Computer e fede
E se i computer, e cioè ciò che di più tecnico, freddamente tecnico, staziona sulle nostre scrivanie, celasse in sé la nostalgia più antica e profonda che abita l'uomo: quella di una relazione possibile e reale con un altro o, forse, con l'Altro, appunto con Dio?!
Penso un po' alle parole proprie del linguaggio informatico che noi usiamo ... Parliamo, prima di tutto, di «salvare» nel tentativo di sottrarre all'oblìo, di far giungere a qualcun altro, di fermare un pensiero, una parola, di renderla pronta a nuovi accessi, a nuove comunicazioni. Salvare, anche nel regno del web, è operazione necessaria. E se ogni atto del «salvare», anche quello eseguito nel computer, fosse traccia della nostalgia che è in noi di essere salvati?

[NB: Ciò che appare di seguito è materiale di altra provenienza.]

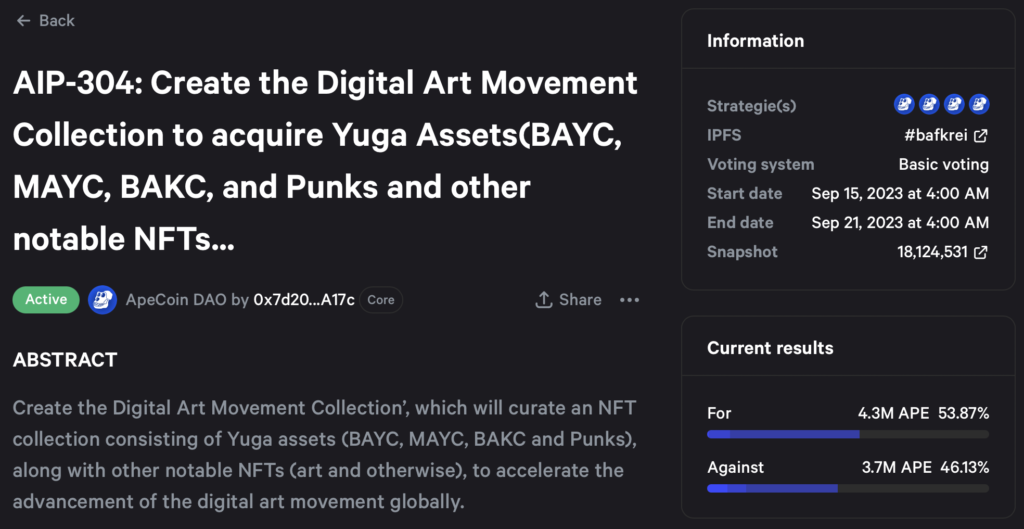The image size is (1024, 529).
Task: Open the IPFS external link icon
Action: [981, 135]
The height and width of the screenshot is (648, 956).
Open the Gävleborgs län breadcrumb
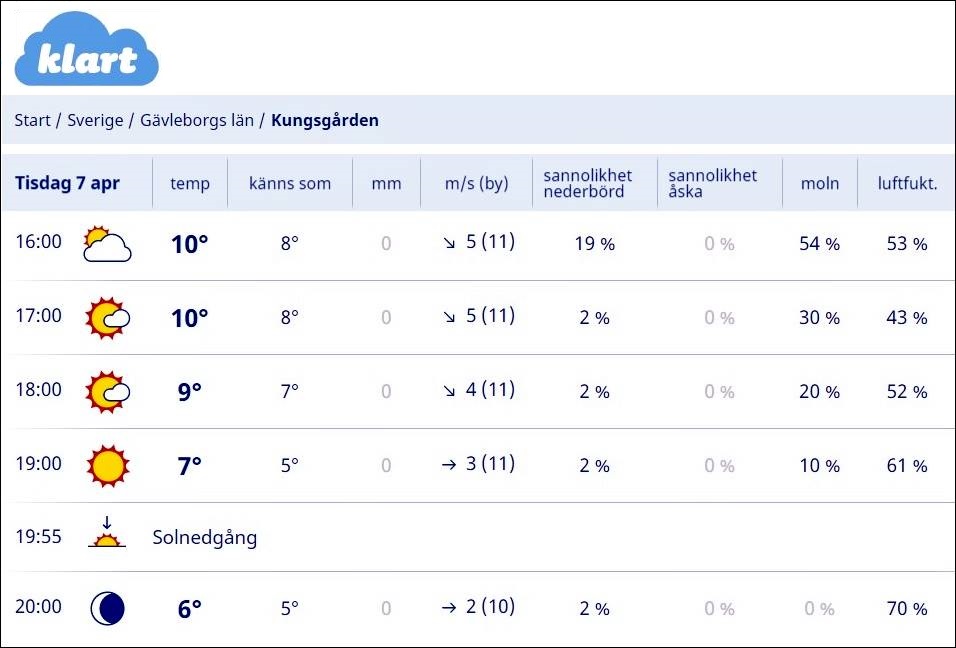coord(197,120)
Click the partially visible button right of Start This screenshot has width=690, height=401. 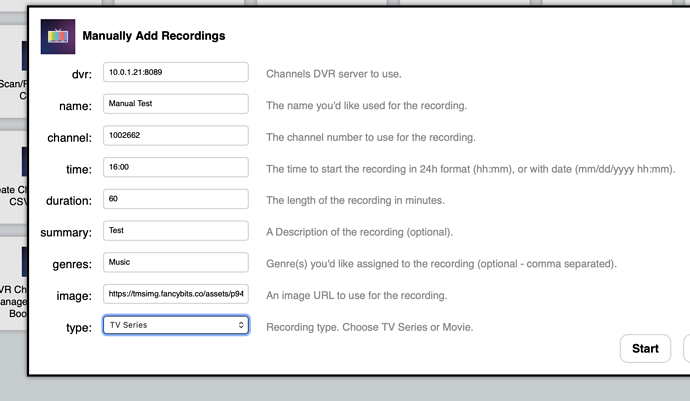point(686,348)
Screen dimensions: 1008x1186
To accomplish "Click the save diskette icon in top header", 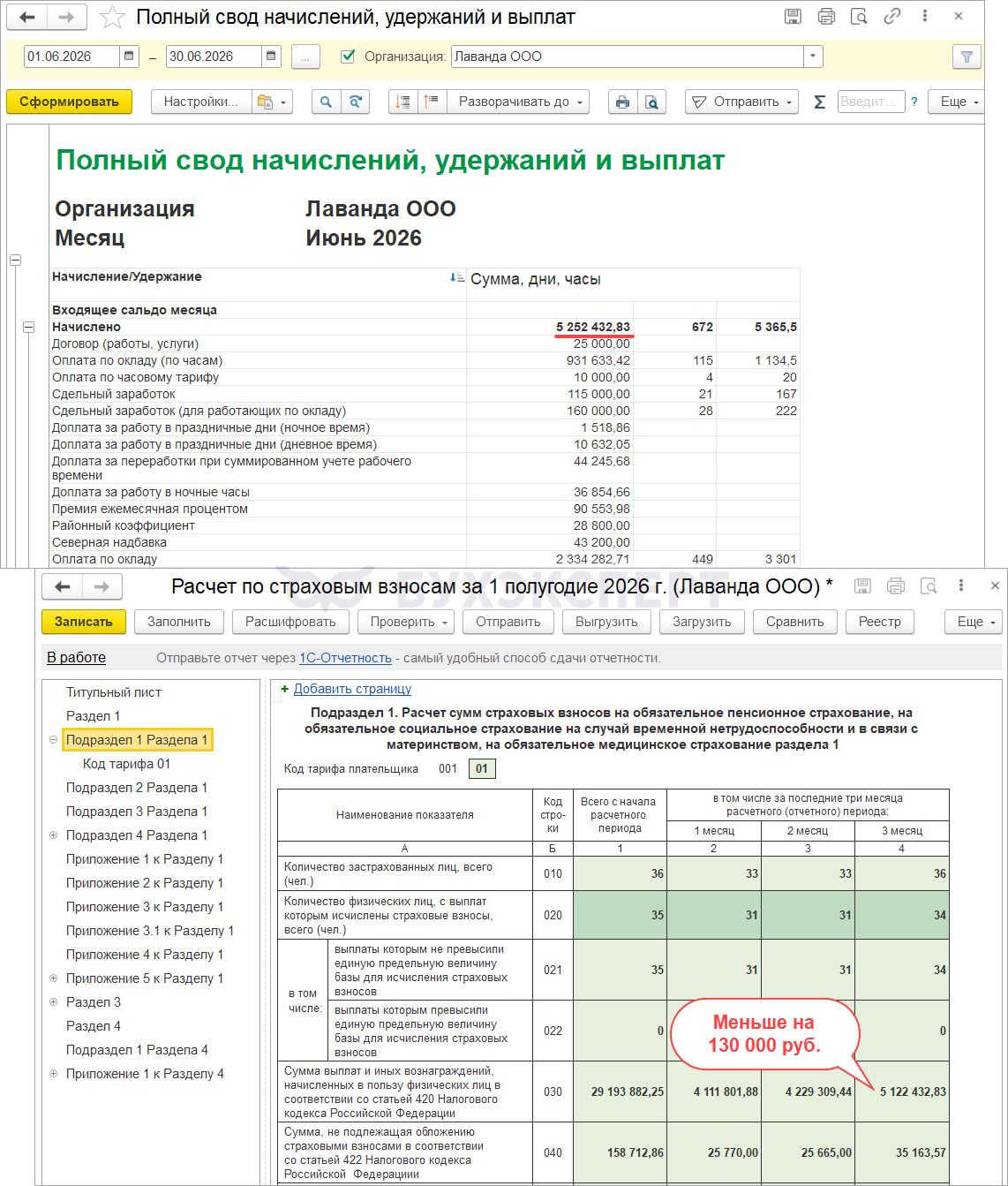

Mah ...
Diciamo poi di «convertire». Cioè di carpire dalla vorace bocca del nulla ciò che abbiamo appena salvato, perché sia raggiungibile e condivisibile pur nella continua evoluzione dei linguaggi informatici. In fin dei conti, convertire non è, nel mondo informatico come nella Bibbia, il processo che testimonia l'importanza vitale della relazione e della comunicazione?
E poi «giustificare» e «icone». In entrambi i casi, si evidenzia nel mondo del computer l'urgenza di plasmare ciò che andiamo producendo secondo una forma che corrisponda al nostro gusto o alla nostra fantasia creatrice. Insomma, cerchiamo di rendere belli i nostri documenti piuttosto che il tema del desktop. E non è forse ciò nostalgia di una Bellezza più grande che illumini i frammenti delle nostre esistenze?
Infine, la stessa parola «rete» mi richiama alla mente quella colma di pesci che Pietro e compagni pescatori tirarono su quella mattina, nel lago di Tiberiade, dietro suggerimento di un certo Gesù. Che in qualche modo li rese, appunto, «esperti della rete».
Ecco dunque questo strano parallelo tra il mondo del computer e quello della fede, purchè sia un aiuto e non una fuga nella relazione.